We started by creating the border of the pond.
To do this we used polystyrene and, having decided to have a root immersed, we have modeled on it. We then dug holes to facilitate the water circulation and we finally covered it with tile cement. On the back you can see the aquarium pump that will feed the "rain system" and several blocks of polystyrene, which will support the fake bottom of the terrarium.









Here we have placed the root and added the cover for the pump hose and power cord.

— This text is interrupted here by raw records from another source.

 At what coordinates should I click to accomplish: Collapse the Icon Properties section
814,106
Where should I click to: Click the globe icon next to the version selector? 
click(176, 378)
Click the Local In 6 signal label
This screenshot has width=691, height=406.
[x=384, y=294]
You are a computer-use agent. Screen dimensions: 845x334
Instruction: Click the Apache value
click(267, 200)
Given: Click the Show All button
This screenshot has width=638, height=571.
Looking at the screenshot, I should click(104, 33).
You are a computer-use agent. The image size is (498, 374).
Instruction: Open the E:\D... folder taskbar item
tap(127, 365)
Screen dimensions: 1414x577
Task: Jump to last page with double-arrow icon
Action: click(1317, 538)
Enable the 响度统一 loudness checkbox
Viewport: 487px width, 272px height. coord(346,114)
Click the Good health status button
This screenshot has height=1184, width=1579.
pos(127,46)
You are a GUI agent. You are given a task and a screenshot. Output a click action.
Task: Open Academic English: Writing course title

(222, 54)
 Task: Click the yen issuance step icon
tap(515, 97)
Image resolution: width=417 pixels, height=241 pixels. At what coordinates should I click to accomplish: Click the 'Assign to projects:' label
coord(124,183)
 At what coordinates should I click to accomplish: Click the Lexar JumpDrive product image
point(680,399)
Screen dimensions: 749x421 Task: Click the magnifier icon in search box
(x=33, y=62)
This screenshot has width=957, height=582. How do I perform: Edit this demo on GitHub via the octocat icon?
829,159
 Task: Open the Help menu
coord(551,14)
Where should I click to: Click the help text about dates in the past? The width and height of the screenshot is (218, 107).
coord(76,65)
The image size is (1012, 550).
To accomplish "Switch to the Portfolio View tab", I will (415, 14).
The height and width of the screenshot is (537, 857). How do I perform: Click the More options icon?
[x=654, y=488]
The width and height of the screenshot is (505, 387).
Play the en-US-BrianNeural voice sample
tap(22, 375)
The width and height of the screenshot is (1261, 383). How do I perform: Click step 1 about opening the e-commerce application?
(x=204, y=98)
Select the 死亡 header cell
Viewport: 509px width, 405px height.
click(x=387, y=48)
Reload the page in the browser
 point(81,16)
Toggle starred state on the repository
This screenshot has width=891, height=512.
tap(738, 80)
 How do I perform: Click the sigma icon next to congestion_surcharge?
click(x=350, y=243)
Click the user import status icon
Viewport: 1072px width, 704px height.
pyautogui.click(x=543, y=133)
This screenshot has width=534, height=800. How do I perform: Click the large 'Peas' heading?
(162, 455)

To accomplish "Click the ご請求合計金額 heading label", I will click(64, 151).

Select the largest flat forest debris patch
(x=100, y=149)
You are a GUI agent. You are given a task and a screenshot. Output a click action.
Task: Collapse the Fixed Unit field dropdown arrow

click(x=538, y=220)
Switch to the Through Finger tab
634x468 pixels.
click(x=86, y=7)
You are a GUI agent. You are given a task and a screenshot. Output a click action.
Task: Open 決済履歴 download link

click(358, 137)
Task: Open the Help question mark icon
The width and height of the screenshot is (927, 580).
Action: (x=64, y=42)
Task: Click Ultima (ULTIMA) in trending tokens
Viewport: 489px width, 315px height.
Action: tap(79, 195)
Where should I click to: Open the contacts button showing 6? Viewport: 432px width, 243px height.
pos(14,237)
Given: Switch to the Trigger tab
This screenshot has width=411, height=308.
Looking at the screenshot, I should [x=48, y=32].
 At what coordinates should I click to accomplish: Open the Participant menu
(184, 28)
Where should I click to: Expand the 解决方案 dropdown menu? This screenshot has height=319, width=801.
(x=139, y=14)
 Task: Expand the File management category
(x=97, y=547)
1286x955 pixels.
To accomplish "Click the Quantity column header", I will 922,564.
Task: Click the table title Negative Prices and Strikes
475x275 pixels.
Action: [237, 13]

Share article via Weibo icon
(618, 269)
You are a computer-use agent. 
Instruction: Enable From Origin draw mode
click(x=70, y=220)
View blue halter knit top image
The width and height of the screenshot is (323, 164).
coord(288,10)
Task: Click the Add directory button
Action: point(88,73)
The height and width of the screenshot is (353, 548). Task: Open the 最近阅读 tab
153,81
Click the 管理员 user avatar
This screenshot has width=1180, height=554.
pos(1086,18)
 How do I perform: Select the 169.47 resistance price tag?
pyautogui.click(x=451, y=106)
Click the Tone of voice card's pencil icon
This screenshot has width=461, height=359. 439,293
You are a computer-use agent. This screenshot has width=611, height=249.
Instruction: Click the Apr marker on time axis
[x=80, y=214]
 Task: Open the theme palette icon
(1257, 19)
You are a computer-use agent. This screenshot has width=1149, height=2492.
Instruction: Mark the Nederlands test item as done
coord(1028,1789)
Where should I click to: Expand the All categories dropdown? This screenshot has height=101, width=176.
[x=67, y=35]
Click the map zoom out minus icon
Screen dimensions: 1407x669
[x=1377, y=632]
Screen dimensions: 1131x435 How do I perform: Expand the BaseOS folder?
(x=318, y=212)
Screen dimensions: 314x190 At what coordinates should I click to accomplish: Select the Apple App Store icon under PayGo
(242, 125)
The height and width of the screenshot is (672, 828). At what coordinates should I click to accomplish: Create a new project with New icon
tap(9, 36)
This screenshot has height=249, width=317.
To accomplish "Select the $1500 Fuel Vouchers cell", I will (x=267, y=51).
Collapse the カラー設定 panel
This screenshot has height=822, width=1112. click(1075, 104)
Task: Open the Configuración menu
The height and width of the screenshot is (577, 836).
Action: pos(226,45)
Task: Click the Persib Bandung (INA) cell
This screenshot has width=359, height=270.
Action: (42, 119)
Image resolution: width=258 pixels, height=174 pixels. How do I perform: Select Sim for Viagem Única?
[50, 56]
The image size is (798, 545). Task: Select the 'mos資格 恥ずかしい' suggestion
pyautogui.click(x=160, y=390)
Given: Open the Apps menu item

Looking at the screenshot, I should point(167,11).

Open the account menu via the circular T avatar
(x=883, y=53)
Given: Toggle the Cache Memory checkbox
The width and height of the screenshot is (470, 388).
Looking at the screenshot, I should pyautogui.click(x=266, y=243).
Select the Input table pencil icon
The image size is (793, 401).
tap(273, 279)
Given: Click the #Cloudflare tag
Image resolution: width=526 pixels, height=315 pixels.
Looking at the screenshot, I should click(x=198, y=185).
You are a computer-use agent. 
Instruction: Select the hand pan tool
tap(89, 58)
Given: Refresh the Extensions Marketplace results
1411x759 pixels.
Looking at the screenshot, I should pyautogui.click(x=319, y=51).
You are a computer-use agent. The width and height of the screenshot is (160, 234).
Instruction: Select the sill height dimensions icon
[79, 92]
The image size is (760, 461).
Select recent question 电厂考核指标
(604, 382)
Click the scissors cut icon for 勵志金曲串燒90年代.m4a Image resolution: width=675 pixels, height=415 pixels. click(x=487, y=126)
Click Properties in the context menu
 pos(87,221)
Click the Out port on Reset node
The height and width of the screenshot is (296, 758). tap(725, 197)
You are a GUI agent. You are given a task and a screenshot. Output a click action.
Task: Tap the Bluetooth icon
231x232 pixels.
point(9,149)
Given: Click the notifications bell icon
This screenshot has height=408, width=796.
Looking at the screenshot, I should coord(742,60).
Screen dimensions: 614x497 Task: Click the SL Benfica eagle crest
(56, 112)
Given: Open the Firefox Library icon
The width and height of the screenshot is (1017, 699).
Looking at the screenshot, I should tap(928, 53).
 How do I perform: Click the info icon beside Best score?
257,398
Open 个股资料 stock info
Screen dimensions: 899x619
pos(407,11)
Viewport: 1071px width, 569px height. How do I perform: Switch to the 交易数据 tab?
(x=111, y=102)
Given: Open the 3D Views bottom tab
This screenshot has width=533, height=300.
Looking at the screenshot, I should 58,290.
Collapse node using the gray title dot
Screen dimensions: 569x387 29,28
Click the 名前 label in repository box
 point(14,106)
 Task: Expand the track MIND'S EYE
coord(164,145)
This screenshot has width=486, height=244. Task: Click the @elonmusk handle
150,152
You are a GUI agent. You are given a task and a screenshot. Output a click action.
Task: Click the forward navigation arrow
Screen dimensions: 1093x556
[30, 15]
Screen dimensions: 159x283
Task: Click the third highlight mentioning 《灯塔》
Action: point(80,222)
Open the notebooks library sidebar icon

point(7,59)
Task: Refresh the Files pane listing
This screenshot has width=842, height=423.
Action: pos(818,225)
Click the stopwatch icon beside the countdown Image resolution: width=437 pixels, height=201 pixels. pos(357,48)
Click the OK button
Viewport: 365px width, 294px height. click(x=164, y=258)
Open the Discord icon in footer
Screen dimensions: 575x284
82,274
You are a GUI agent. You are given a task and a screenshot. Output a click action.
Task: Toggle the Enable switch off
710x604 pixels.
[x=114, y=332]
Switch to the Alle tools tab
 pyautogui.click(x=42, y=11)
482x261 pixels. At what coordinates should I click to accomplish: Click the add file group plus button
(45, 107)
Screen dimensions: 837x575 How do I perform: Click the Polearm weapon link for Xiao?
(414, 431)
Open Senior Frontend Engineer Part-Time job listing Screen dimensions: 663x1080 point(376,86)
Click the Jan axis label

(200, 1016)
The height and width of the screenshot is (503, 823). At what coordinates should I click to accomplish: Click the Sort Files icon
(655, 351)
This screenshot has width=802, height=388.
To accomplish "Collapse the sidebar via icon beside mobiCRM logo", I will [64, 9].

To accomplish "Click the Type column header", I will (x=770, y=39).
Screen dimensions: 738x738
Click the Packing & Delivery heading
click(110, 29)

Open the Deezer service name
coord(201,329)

Here we have added the fake bottom. To create the fake bottom we used grids for paint buckets, we stacked them together with plastic bands and shaped them to match edge of the pond. Once done we covered the fake bottom with the fabric used for covering plants in winter that will act as a filter land/water.
At the time of making the picture it was not yet present, but on the left corner of the fake bottom, we have arranged another channel of polystyrene to accommodate the pipes of the external filter (which will be used to keep clean the water of the pond). Root and false bottom were finally wrapped by the film for food, so that they can be easily extracted from the foam of polyurethane which we applied immediately after.









Here we see the terrarium 24h after the application of polyurethane foam.









We dug a channel in the foam (more or less corresponding to the signs of red marker), and put in it the heating cable. We then added various branches (for decoration but no only, as they will be used later as support for plants) always wrapped in the film, to avoid dirty them with tile cement.









Here is the terrarium after applying the tile cement, and the coconut fiber (from what I know, coconut fiber sticks much better if applied dry, so you have to crumble it by hand ..)









After 24h hours the wall is dry. A good shake will drop the fiber in excess.









We used the hot glue to paste the sphagnum to camouflage the branches / background joints and cover the points where the cement had not stuck on the foam.









We then put the branch which will be the central element of the terrarium and allow me to bring plant leaves above the pond, with the hope that in the future, the frogs are tempted to use these leaves to lay their eggs.









I covered the false bottom with a mixture of topsoil and coconut fiber, "enriched" with Trichorhina tomentosa.









Plant housed and wrapped on the various branches









And the addition of other plants and decorative elements, such as the two woody pods embedded in the background.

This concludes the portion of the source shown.